Twyla Carter, New York, NY (Denise Fabiano of counsel), for appellant.
Melinda Katz, District Attorney, Kew Gardens, NY (John M. Castellano, Johnnette Traill, and Manipal Singh of counsel), for respondent.
COLLEEN D. DUFFY, J.P., PAUL WOOTEN, DEBORAH A. DOWLING, LILLIAN WAN, JJ.
DECISION & ORDER
Appeal by the defendant from an order of the Supreme Court, Queens County (Robert C. McGann, J.), dated June 10, 2008. The order, insofar as appealed from, denied, without a hearing, that branch of the defendant’s motion which was pursuant to CPL 440.30(1–a) for DNA testing of certain evidence.
ORDERED that the order is affirmed insofar as appealed from.
The defendant was convicted, after a jury trial, of murder in the second degree, criminal possession of a weapon in the second degree, and criminal possession of a weapon in the third degree.
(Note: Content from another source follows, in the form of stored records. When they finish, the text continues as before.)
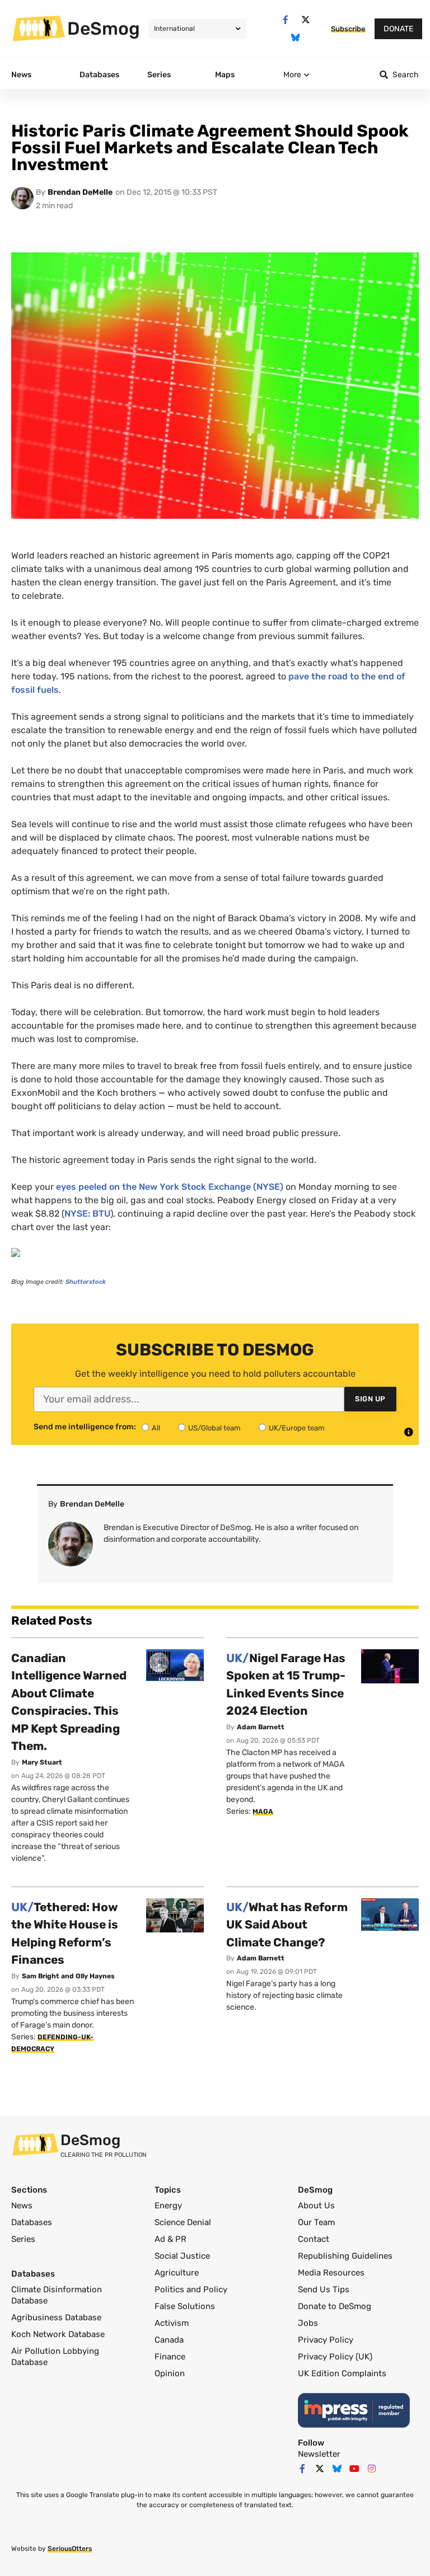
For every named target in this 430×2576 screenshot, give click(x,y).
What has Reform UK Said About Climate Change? (287, 1924)
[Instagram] (371, 2468)
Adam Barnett (260, 1727)
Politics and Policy (191, 2289)
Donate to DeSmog (334, 2306)
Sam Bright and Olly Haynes (68, 1976)
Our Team (316, 2222)
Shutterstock (86, 1281)
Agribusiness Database (56, 2317)
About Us (316, 2205)
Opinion (170, 2373)
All (156, 1428)
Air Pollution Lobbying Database (55, 2356)
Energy (168, 2205)
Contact (313, 2239)
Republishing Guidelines (345, 2256)
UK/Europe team (297, 1428)
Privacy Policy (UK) (335, 2357)
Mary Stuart (42, 1762)
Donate (398, 29)
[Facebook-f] (285, 20)
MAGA (263, 1811)
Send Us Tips (323, 2289)
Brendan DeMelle (80, 192)
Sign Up (370, 1399)
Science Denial (183, 2222)
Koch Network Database (58, 2334)
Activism (172, 2323)
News (21, 2205)
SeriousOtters (70, 2548)
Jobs (308, 2323)
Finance (170, 2357)
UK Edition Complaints (342, 2373)
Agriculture (177, 2273)
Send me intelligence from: (85, 1427)
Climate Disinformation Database (56, 2295)
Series (23, 2239)
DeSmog (103, 28)
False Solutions (185, 2306)
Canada (169, 2340)
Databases (31, 2222)
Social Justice (182, 2256)
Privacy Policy (325, 2340)
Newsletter (319, 2454)
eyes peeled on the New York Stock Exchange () (169, 1186)
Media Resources (331, 2273)
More (292, 74)
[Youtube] (354, 2468)
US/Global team (214, 1428)
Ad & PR (170, 2239)
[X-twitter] (305, 20)
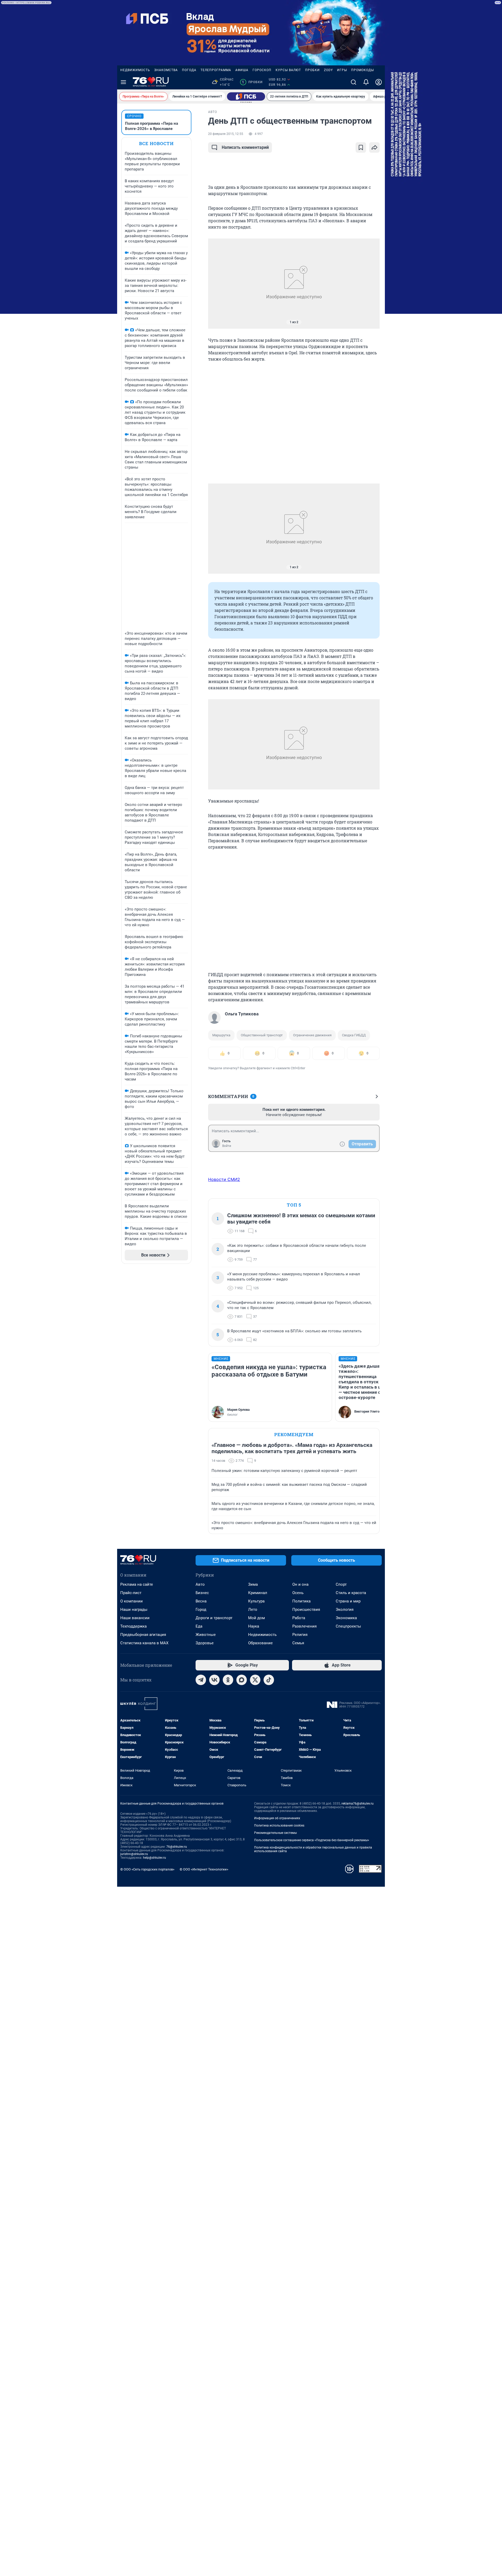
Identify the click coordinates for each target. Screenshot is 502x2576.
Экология (344, 1609)
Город (201, 1609)
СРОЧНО (134, 116)
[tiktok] (269, 1680)
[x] (255, 1680)
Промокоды (362, 70)
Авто (200, 1584)
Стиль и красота (351, 1592)
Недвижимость (135, 70)
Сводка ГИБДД (354, 1035)
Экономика (346, 1618)
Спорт (341, 1584)
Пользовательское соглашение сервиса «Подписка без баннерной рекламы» (311, 1840)
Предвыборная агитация (143, 1634)
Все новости (156, 143)
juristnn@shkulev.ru (134, 1854)
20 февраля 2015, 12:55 (225, 134)
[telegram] (201, 1680)
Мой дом (256, 1618)
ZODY (328, 70)
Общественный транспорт (262, 1035)
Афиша (241, 70)
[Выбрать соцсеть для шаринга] (374, 147)
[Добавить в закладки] (361, 147)
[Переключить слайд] (218, 283)
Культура (256, 1601)
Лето (252, 1609)
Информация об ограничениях (277, 1818)
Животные (206, 1634)
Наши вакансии (135, 1618)
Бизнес (202, 1592)
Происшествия (306, 1609)
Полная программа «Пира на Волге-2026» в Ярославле (151, 126)
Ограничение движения (312, 1035)
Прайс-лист (130, 1592)
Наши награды (133, 1609)
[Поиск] (353, 82)
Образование (260, 1643)
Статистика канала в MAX (144, 1643)
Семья (298, 1643)
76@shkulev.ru (176, 1847)
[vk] (214, 1680)
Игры (342, 70)
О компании (131, 1601)
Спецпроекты (348, 1626)
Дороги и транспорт (214, 1618)
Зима (253, 1584)
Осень (298, 1592)
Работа (298, 1618)
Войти (226, 1146)
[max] (241, 1680)
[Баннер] (246, 96)
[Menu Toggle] (123, 82)
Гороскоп (262, 70)
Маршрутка (221, 1035)
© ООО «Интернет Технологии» (204, 1869)
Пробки (312, 70)
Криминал (257, 1592)
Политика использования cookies (279, 1825)
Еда (199, 1626)
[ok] (228, 1680)
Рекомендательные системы (275, 1833)
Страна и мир (348, 1601)
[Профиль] (378, 82)
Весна (201, 1601)
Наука (253, 1626)
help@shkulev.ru (154, 1858)
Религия (299, 1634)
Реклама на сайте (136, 1584)
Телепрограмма (216, 70)
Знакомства (166, 70)
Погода (189, 70)
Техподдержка (133, 1626)
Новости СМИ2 (224, 1179)
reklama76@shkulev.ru (357, 1803)
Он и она (300, 1584)
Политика (301, 1601)
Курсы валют (288, 70)
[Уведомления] (366, 82)
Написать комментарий (245, 147)
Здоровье (205, 1643)
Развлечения (304, 1626)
This Court affirmed the judgment of conviction (see People v. Pinckney, 27 A.D.3d 581, 582, 811 N.Y.S.2d 751). Thereafter, the defendant moved, inter alia, pursuant to CPL 440.30(1–a) for forensic DNA testing of a hat recovered at the crime scene. In an order dated June 10, 2008, the Supreme Court, among other things, denied, without a hearing, that branch of the defendant’s motion. The defendant appeals.
"Pursuant to CPL 440.30(1–a)(a)(1), the court is required to grant a defendant’s application for forensic DNA testing of specified evidence where it determines ‘that if a DNA test had been conducted on such evidence, and if the results had been admitted in the trial resulting in the judgment, there exists a reasonable probability that the verdict would have been more favorable to the defendant’ " (People v. Dorcinvil, 175 A.D.3d 1421, 1422, 109 N.Y.S.3d 457, quoting CPL 440.30[1–a] [a][1]). Here, the defendant failed to demonstrate that there exists a reasonable probability that the verdict would have been more favorable to him if a DNA test had been conducted on the hat and if the results had been admitted at trial (see CPL 440.30[1–a]; People v. Baugh, 188 A.D.3d 903, 904, 132 N.Y.S.3d 308).
Accordingly, the Supreme Court properly denied that branch of the defendant’s motion which was pursuant to CPL 440.30(1–a) for DNA testing of certain evidence.
DUFFY, J.P, WOOTEN, DOWLING and WAN, JJ., concur.